__The exercise__. Update the rows below by replacing "How do I perform" with "How can I do" wherever it occurs, and keep all other text the same.

__Records for processing__.
begin

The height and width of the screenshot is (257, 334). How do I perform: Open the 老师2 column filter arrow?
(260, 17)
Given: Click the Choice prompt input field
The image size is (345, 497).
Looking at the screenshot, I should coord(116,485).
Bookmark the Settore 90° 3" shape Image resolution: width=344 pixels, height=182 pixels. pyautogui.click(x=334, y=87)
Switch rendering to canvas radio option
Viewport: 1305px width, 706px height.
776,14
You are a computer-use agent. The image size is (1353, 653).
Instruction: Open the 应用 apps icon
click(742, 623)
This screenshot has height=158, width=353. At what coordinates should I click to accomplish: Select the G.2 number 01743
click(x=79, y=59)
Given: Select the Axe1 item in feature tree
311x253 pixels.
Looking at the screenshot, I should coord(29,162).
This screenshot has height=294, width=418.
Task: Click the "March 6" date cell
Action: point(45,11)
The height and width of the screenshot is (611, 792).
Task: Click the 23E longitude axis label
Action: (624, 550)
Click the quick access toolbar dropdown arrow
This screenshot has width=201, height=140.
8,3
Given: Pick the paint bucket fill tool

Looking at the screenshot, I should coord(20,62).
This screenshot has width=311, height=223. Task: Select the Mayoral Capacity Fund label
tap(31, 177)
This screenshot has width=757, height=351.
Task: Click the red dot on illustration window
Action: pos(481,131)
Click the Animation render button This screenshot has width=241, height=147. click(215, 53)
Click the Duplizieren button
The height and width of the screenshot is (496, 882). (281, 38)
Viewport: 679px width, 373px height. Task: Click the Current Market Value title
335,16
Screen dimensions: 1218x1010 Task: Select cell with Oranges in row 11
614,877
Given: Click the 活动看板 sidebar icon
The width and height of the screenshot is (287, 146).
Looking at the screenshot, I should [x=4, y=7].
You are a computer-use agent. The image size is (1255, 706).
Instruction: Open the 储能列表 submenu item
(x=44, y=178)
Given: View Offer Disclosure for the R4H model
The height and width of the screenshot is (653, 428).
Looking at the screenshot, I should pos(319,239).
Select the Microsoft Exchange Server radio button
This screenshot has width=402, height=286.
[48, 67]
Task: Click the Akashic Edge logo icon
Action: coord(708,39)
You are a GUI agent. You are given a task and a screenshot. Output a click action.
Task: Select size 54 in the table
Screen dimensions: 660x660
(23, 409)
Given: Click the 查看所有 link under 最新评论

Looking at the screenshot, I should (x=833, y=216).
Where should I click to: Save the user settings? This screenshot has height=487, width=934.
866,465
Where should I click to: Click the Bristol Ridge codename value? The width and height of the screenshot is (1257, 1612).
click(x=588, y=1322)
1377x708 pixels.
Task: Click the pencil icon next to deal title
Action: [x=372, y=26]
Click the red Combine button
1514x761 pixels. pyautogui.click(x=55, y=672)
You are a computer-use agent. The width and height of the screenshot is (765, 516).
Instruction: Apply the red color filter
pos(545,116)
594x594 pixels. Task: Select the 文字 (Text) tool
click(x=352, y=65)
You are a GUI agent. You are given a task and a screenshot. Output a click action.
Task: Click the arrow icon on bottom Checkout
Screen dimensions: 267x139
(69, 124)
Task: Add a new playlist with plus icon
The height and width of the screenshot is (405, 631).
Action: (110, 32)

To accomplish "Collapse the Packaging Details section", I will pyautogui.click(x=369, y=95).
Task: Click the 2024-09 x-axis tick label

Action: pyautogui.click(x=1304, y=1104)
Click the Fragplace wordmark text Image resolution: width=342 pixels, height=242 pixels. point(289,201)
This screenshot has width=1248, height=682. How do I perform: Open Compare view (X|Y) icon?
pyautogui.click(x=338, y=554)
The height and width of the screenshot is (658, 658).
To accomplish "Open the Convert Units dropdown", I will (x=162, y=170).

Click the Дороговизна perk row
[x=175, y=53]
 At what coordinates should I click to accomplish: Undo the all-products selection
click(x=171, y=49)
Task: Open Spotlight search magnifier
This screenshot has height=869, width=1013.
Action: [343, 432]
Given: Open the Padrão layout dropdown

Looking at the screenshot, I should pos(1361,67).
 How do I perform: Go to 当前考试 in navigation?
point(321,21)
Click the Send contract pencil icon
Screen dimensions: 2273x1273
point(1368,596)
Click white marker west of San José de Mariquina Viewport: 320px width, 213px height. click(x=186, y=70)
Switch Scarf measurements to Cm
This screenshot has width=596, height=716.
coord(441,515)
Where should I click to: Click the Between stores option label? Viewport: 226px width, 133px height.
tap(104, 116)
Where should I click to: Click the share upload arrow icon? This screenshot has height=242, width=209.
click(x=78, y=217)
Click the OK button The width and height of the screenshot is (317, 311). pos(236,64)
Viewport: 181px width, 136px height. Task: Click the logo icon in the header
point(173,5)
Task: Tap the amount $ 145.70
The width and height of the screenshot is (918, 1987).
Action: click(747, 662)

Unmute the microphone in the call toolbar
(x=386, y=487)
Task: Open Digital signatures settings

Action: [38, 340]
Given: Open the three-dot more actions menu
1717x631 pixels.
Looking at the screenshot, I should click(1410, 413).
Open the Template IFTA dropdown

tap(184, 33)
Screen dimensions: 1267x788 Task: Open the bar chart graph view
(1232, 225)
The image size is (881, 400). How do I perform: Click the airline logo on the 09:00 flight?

end

__Full answer__.
The height and width of the screenshot is (257, 334). How can I do: Open the 老师2 column filter arrow?
(260, 17)
Given: Click the Choice prompt input field
The image size is (345, 497).
Looking at the screenshot, I should coord(116,485).
Bookmark the Settore 90° 3" shape Image resolution: width=344 pixels, height=182 pixels. pyautogui.click(x=334, y=87)
Switch rendering to canvas radio option
Viewport: 1305px width, 706px height.
776,14
You are a computer-use agent. The image size is (1353, 653).
Instruction: Open the 应用 apps icon
click(742, 623)
This screenshot has height=158, width=353. At what coordinates should I click to accomplish: Select the G.2 number 01743
click(x=79, y=59)
Given: Select the Axe1 item in feature tree
311x253 pixels.
Looking at the screenshot, I should coord(29,162).
This screenshot has height=294, width=418.
Task: Click the "March 6" date cell
Action: point(45,11)
The height and width of the screenshot is (611, 792).
Task: Click the 23E longitude axis label
Action: (624, 550)
Click the quick access toolbar dropdown arrow
This screenshot has width=201, height=140.
8,3
Given: Pick the paint bucket fill tool

Looking at the screenshot, I should coord(20,62).
This screenshot has width=311, height=223. Task: Select the Mayoral Capacity Fund label
tap(31, 177)
This screenshot has width=757, height=351.
Task: Click the red dot on illustration window
Action: pos(481,131)
Click the Animation render button This screenshot has width=241, height=147. click(215, 53)
Click the Duplizieren button
The height and width of the screenshot is (496, 882). (281, 38)
Viewport: 679px width, 373px height. Task: Click the Current Market Value title
335,16
Screen dimensions: 1218x1010 Task: Select cell with Oranges in row 11
614,877
Given: Click the 活动看板 sidebar icon
The width and height of the screenshot is (287, 146).
Looking at the screenshot, I should [x=4, y=7].
You are a computer-use agent. The image size is (1255, 706).
Instruction: Open the 储能列表 submenu item
(x=44, y=178)
Given: View Offer Disclosure for the R4H model
The height and width of the screenshot is (653, 428).
Looking at the screenshot, I should pos(319,239).
Select the Microsoft Exchange Server radio button
This screenshot has width=402, height=286.
[48, 67]
Task: Click the Akashic Edge logo icon
Action: coord(708,39)
You are a GUI agent. You are given a task and a screenshot. Output a click action.
Task: Select size 54 in the table
Screen dimensions: 660x660
(23, 409)
Given: Click the 查看所有 link under 最新评论

Looking at the screenshot, I should (x=833, y=216).
Where should I click to: Save the user settings? This screenshot has height=487, width=934.
866,465
Where should I click to: Click the Bristol Ridge codename value? The width and height of the screenshot is (1257, 1612).
click(x=588, y=1322)
1377x708 pixels.
Task: Click the pencil icon next to deal title
Action: [x=372, y=26]
Click the red Combine button
1514x761 pixels. pyautogui.click(x=55, y=672)
You are a computer-use agent. The width and height of the screenshot is (765, 516).
Instruction: Apply the red color filter
pos(545,116)
594x594 pixels. Task: Select the 文字 (Text) tool
click(x=352, y=65)
You are a GUI agent. You are given a task and a screenshot. Output a click action.
Task: Click the arrow icon on bottom Checkout
Screen dimensions: 267x139
(69, 124)
Task: Add a new playlist with plus icon
The height and width of the screenshot is (405, 631).
Action: (110, 32)

To accomplish "Collapse the Packaging Details section", I will pyautogui.click(x=369, y=95).
Task: Click the 2024-09 x-axis tick label

Action: pyautogui.click(x=1304, y=1104)
Click the Fragplace wordmark text Image resolution: width=342 pixels, height=242 pixels. point(289,201)
This screenshot has width=1248, height=682. How can I do: Open Compare view (X|Y) icon?
pyautogui.click(x=338, y=554)
The height and width of the screenshot is (658, 658).
To accomplish "Open the Convert Units dropdown", I will (x=162, y=170).

Click the Дороговизна perk row
[x=175, y=53]
 At what coordinates should I click to accomplish: Undo the all-products selection
click(x=171, y=49)
Task: Open Spotlight search magnifier
This screenshot has height=869, width=1013.
Action: [343, 432]
Given: Open the Padrão layout dropdown

Looking at the screenshot, I should pos(1361,67).
 How can I do: Go to 当前考试 in navigation?
point(321,21)
Click the Send contract pencil icon
Screen dimensions: 2273x1273
point(1368,596)
Click white marker west of San José de Mariquina Viewport: 320px width, 213px height. click(x=186, y=70)
Switch Scarf measurements to Cm
This screenshot has width=596, height=716.
coord(441,515)
Where should I click to: Click the Between stores option label? Viewport: 226px width, 133px height.
tap(104, 116)
Where should I click to: Click the share upload arrow icon? This screenshot has height=242, width=209.
click(x=78, y=217)
Click the OK button The width and height of the screenshot is (317, 311). pos(236,64)
Viewport: 181px width, 136px height. Task: Click the logo icon in the header
point(173,5)
Task: Tap the amount $ 145.70
The width and height of the screenshot is (918, 1987).
Action: click(747, 662)

Unmute the microphone in the call toolbar
(x=386, y=487)
Task: Open Digital signatures settings

Action: [38, 340]
Given: Open the three-dot more actions menu
1717x631 pixels.
Looking at the screenshot, I should click(1410, 413).
Open the Template IFTA dropdown

tap(184, 33)
Screen dimensions: 1267x788 Task: Open the bar chart graph view
(1232, 225)
The image size is (881, 400). How can I do: Click the airline logo on the 09:00 flight?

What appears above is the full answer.